### To do
Would you please print exactly the lines that run from the one with "Open the Counter tool" to the last line of the data, both included, without any pictures?

Segment Start: Recorded data

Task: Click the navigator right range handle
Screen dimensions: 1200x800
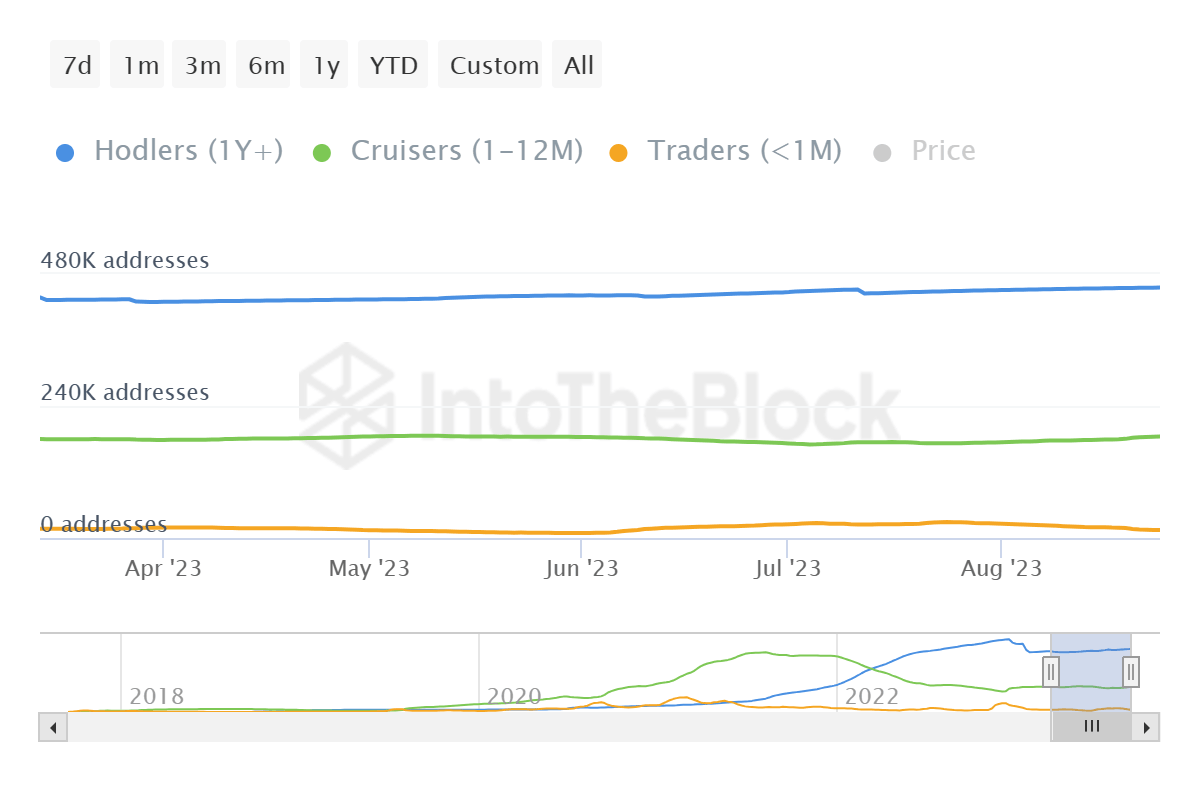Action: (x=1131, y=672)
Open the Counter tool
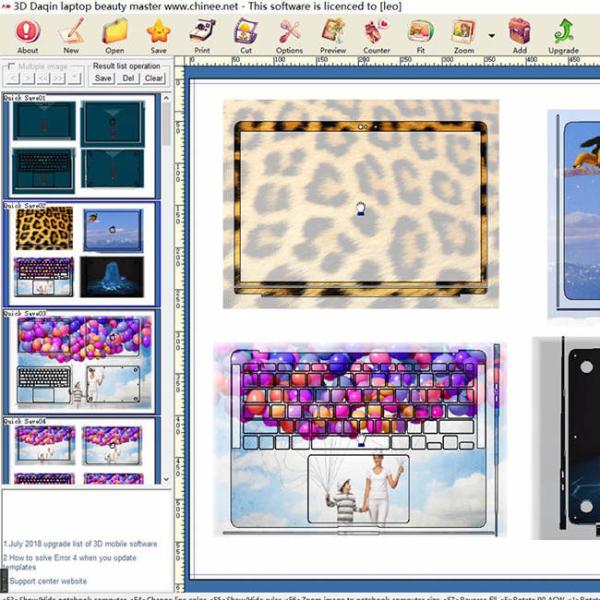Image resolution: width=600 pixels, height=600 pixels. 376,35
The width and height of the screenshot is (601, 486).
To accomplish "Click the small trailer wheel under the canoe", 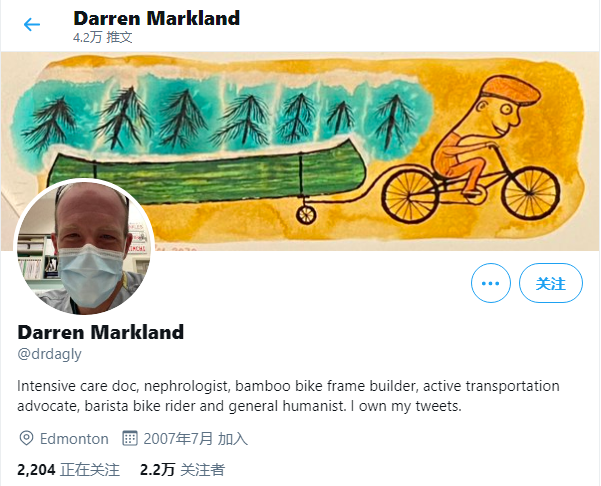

Segment End: Recorded data

### Solution for this exercise
Open the Counter tool
Image resolution: width=600 pixels, height=600 pixels. 376,35
The width and height of the screenshot is (601, 486).
To accomplish "Click the small trailer wheel under the canoe", 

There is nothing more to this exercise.